GIVEN REQUEST: Reproduce the lines of the listing from its start through the line containing "click(x=450, y=182)", inclusive. Leave out the pictures.

Raw listing

— BEGIN —

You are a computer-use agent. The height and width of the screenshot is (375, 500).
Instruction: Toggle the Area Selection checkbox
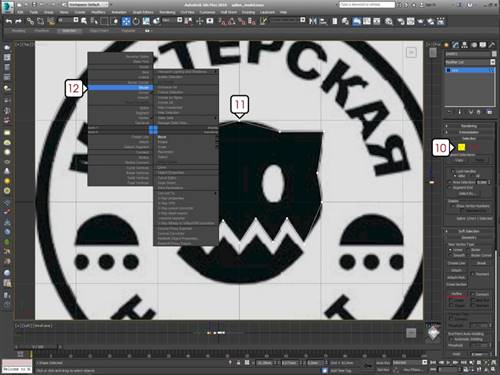click(x=450, y=182)
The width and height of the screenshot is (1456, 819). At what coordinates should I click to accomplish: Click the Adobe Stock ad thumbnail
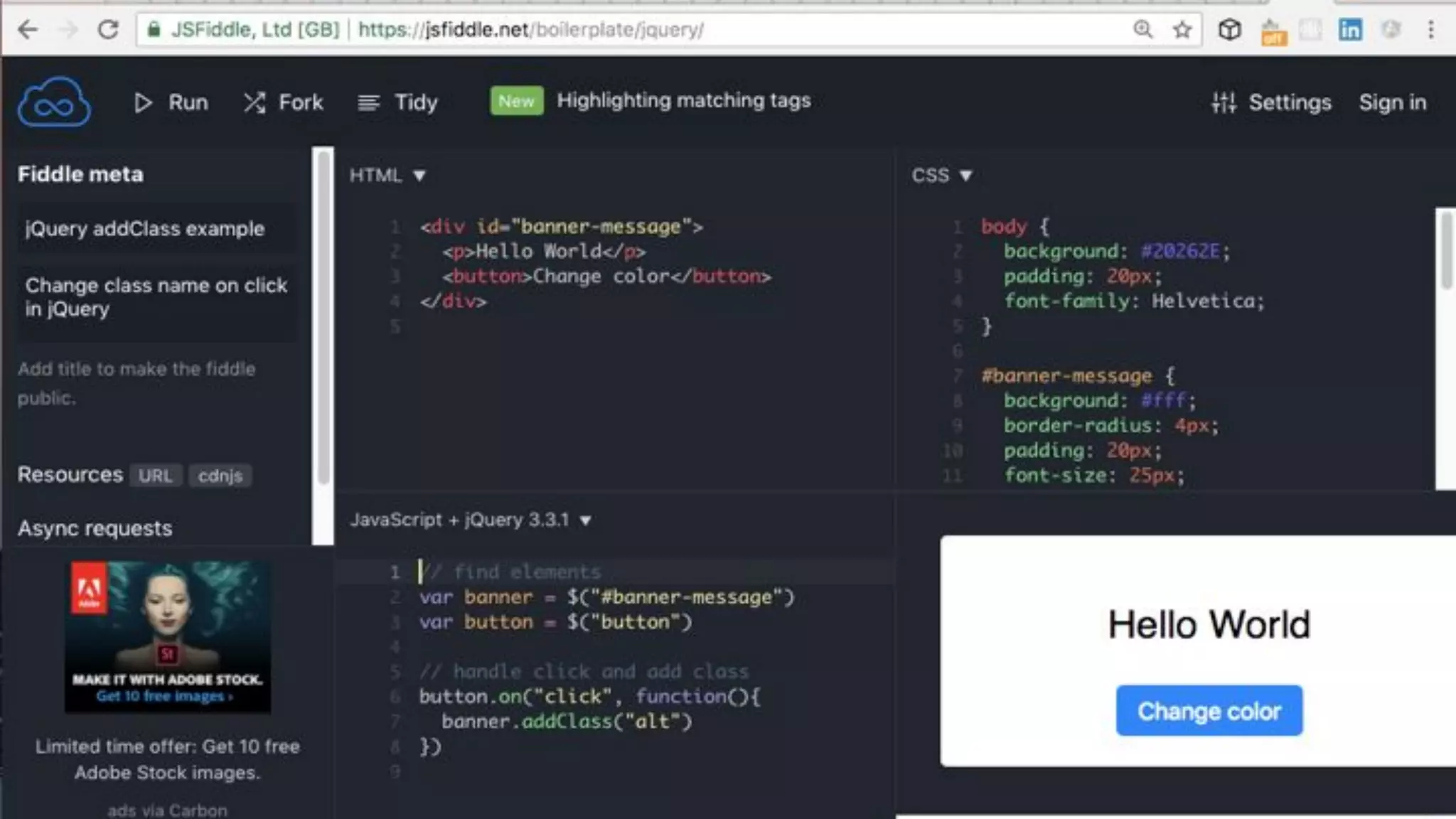point(167,636)
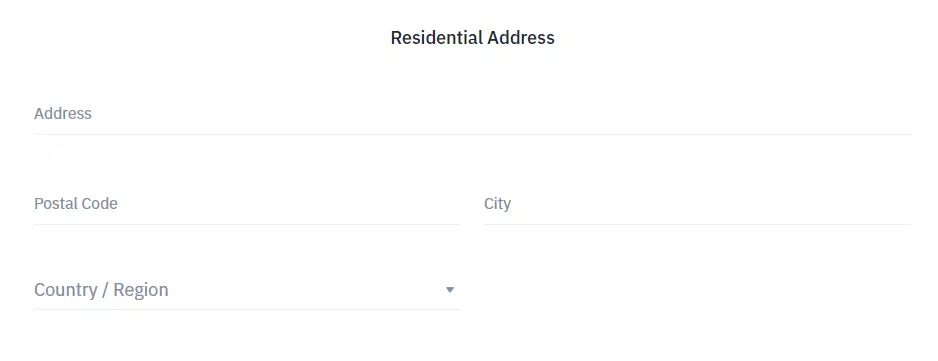Click the Address input field
The width and height of the screenshot is (938, 361).
click(x=473, y=114)
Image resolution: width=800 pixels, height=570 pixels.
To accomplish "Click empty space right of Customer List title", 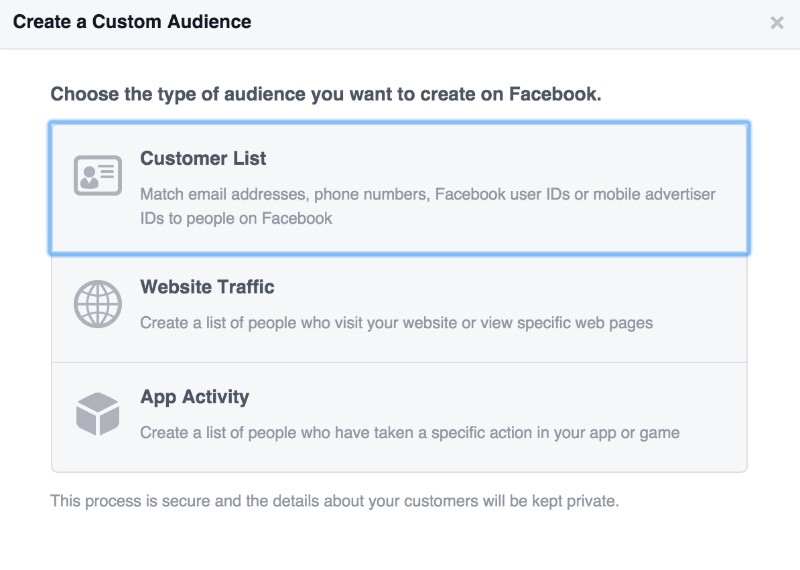I will 500,159.
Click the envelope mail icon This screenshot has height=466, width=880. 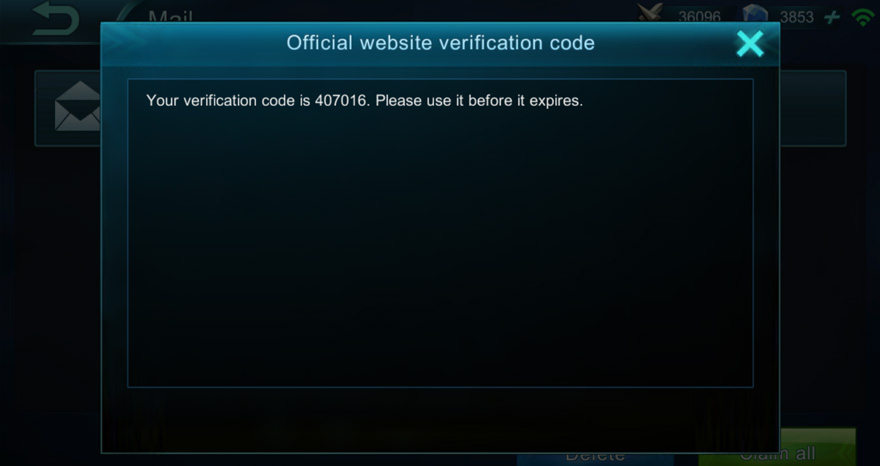click(x=77, y=107)
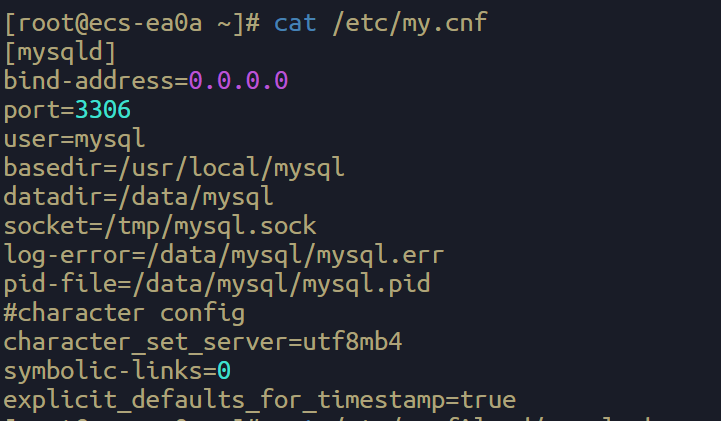
Task: Click the blue cat command
Action: tap(294, 22)
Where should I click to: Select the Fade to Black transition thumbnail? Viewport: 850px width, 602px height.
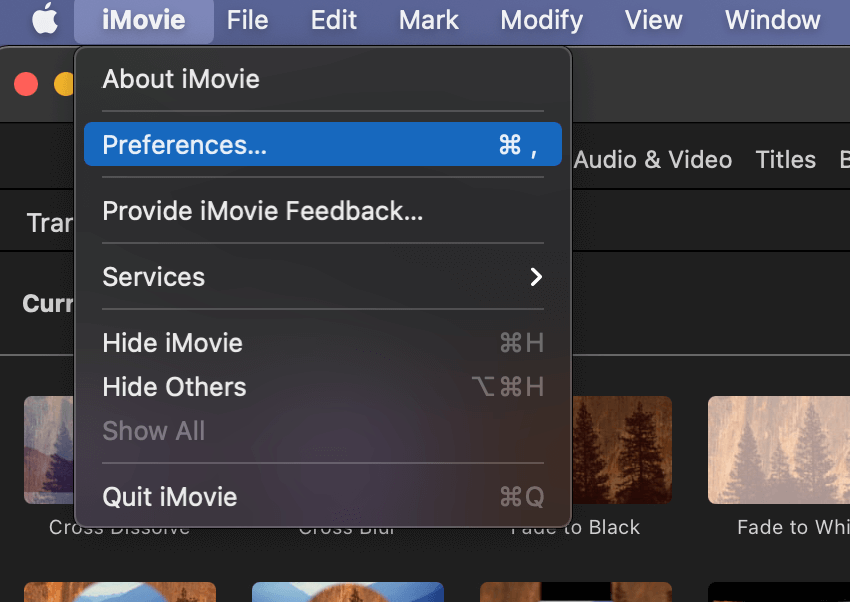click(x=622, y=450)
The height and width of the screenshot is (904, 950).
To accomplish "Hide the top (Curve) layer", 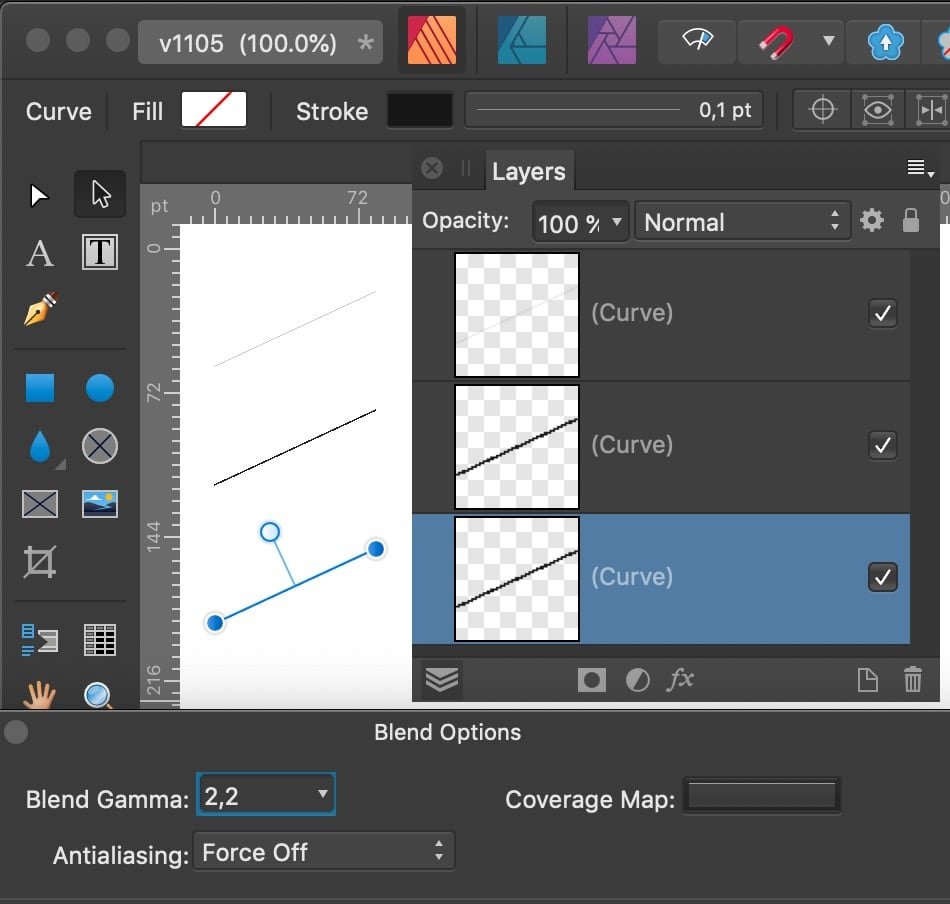I will click(x=883, y=313).
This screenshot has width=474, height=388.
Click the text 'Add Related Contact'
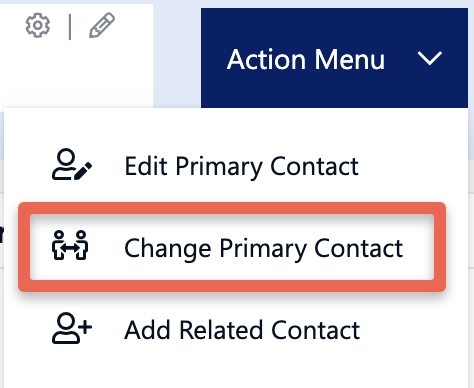point(242,330)
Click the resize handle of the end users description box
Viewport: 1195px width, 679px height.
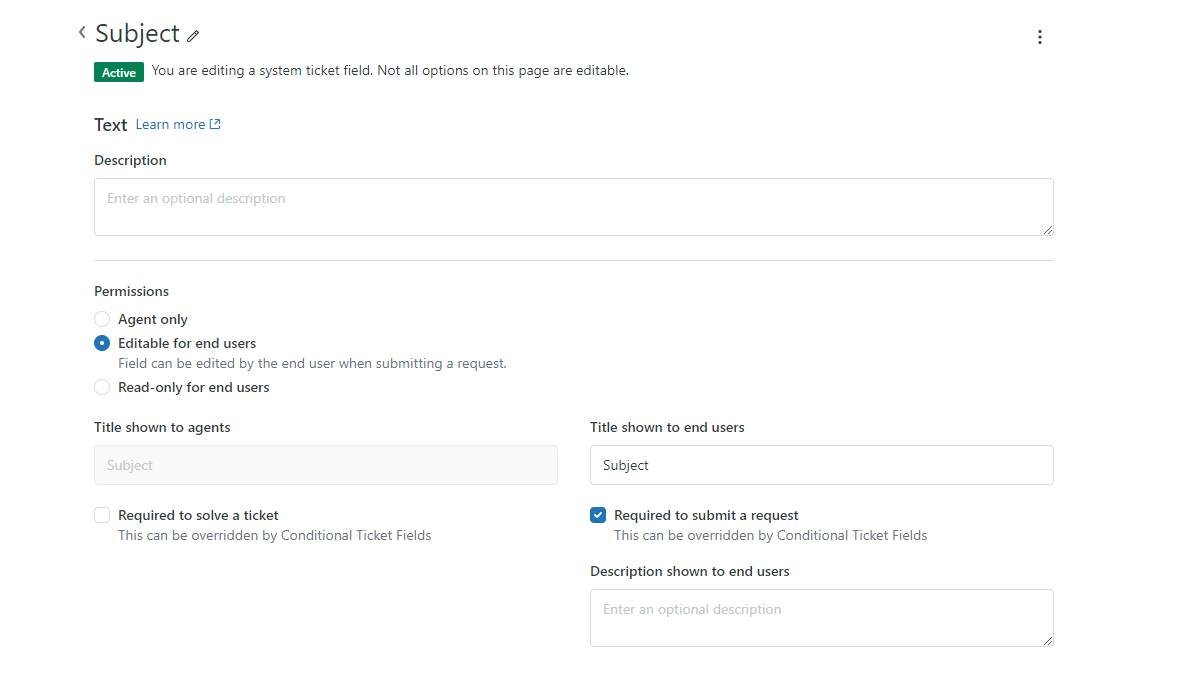click(1047, 640)
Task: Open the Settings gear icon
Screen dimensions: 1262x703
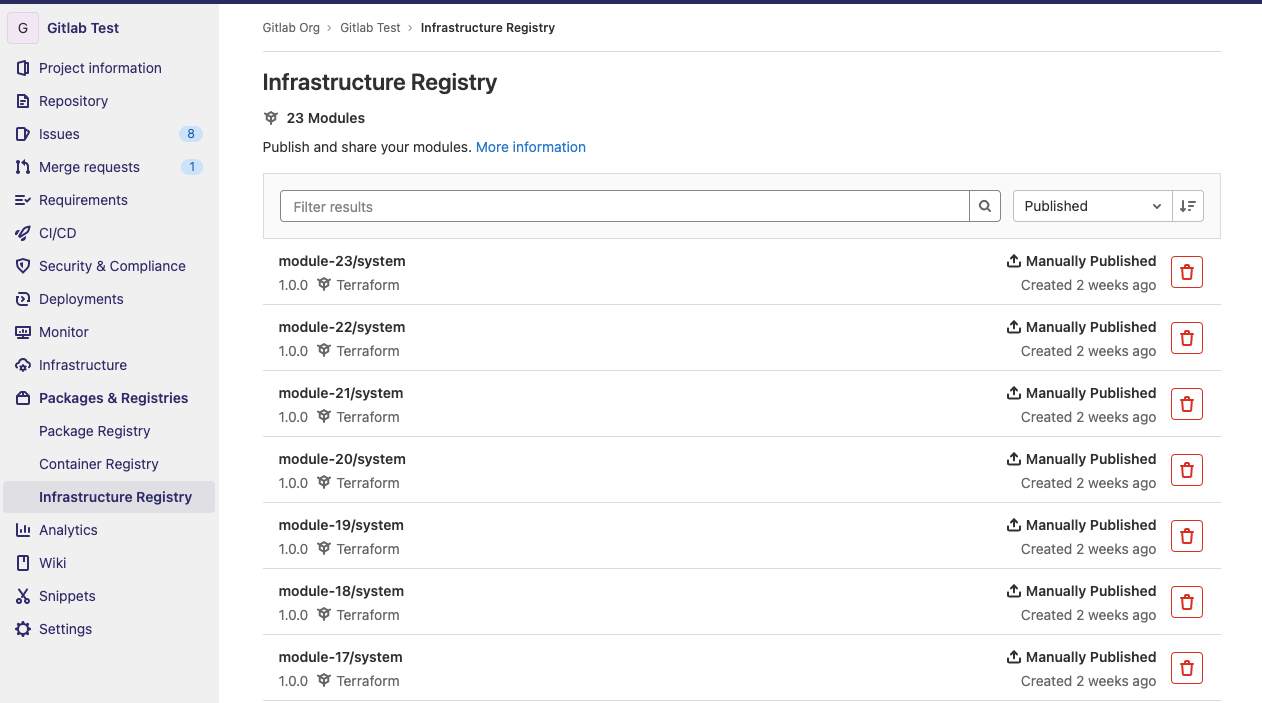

— END —

EXPECTED ANSWER:
You are a computer-use agent. The height and width of the screenshot is (375, 500).
Instruction: Toggle the Area Selection checkbox
click(x=450, y=182)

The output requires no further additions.